Following the video, MAJ Joshua Stiltner, a psychological operations officer, took the stage to tell the audience his experiences with PTSD.

“It was like an untreated gunshot wound. I would be walking around, but it didn’t show,” he said. “I had a double standard, one for myself and one for everyone else. I can get them to seek help, but not me.”

“There was no one turning point,” Stiltner said. “But I was shocked when my wife said she was going to treatment. She thought she was at fault. My children didn’t want me around, because of my temper, so my PTSD was like a secondary exposure to my family.”

“Don’t set up your children for failure,” Stiltner urged his audience. “Two years ago, I was ready to get out.” 
Stiltner already had 16 years of Army service. After taking a hard look at himself, his family and their future, he decided he needed help.
“At first, I thought it was all BS,” he said. “I can fix this.  I can do it on my own. Prescription drugs? No, not for me. But as someone told me, ‘You can’t work on an engine while it’s still running.’”
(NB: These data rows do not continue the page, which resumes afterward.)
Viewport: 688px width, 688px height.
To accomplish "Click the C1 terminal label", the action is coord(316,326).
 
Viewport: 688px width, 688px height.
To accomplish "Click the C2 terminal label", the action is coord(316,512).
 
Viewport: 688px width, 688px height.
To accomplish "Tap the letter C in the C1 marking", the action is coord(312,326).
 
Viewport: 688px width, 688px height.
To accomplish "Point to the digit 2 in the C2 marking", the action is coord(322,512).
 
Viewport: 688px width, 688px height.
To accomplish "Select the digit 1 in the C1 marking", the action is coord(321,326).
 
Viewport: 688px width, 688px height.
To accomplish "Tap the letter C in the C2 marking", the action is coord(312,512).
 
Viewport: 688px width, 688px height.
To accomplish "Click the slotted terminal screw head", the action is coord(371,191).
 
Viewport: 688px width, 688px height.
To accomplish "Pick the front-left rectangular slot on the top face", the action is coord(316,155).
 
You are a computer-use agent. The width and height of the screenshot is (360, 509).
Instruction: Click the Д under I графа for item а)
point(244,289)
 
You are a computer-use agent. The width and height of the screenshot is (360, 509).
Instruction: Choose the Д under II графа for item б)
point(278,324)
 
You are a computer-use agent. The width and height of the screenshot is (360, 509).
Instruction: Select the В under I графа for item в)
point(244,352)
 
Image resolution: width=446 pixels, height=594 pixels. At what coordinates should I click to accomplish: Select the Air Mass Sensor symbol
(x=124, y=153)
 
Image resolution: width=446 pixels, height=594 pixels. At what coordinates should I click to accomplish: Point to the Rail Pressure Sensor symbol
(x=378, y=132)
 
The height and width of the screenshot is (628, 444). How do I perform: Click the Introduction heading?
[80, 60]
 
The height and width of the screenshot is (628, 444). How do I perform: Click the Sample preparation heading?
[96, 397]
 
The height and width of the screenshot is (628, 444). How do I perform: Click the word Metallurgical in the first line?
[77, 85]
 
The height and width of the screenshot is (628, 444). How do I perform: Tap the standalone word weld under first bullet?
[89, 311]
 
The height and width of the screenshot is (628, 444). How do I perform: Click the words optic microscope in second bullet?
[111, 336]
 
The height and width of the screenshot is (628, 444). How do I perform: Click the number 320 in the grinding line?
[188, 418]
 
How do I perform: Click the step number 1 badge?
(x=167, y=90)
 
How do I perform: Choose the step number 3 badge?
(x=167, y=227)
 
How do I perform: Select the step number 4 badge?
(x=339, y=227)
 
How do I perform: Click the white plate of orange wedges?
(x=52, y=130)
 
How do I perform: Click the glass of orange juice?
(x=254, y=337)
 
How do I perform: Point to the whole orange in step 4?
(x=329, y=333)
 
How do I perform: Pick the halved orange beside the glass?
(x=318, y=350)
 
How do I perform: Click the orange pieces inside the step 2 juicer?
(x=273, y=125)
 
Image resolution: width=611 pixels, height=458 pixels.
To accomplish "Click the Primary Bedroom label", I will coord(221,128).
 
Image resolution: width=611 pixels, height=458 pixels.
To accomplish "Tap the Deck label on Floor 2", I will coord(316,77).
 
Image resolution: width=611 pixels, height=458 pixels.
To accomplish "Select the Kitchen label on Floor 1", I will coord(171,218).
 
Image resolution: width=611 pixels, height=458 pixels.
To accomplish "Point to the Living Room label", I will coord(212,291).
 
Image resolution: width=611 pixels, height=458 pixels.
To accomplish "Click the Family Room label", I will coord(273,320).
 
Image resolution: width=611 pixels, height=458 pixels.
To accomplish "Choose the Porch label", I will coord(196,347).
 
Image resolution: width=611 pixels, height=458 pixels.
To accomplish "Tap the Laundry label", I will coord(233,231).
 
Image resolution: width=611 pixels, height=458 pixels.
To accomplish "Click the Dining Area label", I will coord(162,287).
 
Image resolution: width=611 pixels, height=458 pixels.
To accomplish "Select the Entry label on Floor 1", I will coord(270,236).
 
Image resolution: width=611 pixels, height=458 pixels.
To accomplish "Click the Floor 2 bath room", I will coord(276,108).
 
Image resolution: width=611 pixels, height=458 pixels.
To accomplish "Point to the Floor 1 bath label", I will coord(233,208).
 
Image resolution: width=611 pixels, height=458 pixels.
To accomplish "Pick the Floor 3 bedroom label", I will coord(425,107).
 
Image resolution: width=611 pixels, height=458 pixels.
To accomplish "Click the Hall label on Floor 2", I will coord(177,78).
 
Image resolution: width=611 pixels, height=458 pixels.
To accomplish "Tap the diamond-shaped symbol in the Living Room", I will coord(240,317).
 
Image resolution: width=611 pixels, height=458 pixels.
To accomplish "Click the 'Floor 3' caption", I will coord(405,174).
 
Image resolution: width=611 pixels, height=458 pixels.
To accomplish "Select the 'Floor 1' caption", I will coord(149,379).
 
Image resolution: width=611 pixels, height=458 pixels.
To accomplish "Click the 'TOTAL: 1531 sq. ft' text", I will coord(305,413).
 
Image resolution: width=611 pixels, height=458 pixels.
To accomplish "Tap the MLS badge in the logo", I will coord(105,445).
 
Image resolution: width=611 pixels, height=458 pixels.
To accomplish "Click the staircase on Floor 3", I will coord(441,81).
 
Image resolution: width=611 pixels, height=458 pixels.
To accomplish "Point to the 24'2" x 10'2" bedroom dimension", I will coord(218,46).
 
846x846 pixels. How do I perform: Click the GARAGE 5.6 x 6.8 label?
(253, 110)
Stiltner, now the headquarters and headquarters company commander for the John F. Kennedy Special Warfare Center and School said that he was there to dispel the myth that seeking help for mental health issues would be a stigma that ruins a person’s Army career.
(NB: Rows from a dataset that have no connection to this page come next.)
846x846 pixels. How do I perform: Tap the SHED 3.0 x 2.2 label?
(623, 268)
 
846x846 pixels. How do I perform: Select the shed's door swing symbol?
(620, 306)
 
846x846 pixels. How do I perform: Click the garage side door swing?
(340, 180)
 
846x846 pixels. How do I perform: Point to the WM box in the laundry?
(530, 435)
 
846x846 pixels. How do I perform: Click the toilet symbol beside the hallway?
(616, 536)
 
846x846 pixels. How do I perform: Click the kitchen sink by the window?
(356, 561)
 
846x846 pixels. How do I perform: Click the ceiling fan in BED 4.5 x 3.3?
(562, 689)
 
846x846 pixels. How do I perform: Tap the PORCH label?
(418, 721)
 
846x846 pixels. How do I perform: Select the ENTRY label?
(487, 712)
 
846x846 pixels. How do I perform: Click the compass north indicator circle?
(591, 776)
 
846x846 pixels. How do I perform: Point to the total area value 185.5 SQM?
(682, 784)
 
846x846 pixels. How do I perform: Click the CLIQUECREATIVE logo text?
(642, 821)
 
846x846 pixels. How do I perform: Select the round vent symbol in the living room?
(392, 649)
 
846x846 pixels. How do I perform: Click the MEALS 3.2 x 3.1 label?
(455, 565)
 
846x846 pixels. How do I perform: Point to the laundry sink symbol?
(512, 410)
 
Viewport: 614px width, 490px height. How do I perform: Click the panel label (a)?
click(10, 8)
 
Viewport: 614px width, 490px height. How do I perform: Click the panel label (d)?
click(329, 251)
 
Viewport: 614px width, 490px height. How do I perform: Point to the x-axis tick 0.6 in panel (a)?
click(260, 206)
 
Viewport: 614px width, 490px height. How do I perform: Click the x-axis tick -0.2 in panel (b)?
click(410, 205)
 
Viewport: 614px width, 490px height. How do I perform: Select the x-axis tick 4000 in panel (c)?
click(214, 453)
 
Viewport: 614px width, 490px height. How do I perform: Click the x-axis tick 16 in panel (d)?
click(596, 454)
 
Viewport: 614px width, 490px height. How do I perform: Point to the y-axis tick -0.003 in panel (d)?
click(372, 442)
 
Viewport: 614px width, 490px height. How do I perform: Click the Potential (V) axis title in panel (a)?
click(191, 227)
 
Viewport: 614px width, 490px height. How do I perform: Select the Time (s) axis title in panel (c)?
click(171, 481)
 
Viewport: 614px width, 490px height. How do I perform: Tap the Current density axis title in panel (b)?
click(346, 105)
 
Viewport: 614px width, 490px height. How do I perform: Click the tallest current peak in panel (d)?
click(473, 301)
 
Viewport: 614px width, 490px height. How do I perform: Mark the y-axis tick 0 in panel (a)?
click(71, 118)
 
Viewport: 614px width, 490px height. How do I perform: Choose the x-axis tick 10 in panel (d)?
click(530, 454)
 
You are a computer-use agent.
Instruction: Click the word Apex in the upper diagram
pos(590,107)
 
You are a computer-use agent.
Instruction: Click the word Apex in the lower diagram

“That’s not true,” Stiltner said, referring to the security clearance level required for his work in Military Information Support Operations. "My security clearance was just renewed."

“I see many Soldiers who tell me told me they don’t seek behavioral health care because they think they can handle it on their own,” said Matz. “The belief is that ‘I won’t get my security clearance if I go to behavioral health,’ but if you went back and looked at the situation, usually there was something else going on, significant financial issues or some sort of misconduct that was documented that could have been the result of having a behavioral health issue and not treating it.

“That’s what we’re trying to get across, is that preventative care can help you from getting to that point," he said. "We focus a lot, a lot, a lot  on suicide prevention and domestic violence intervention. But you look at what is happening before, you can see smaller symptoms developing to situations you don’t want.  So this is what we want to get to, while it’s building, and try to sort through what is going on.  And find resolution to it so it doesn’t end up blowing up.”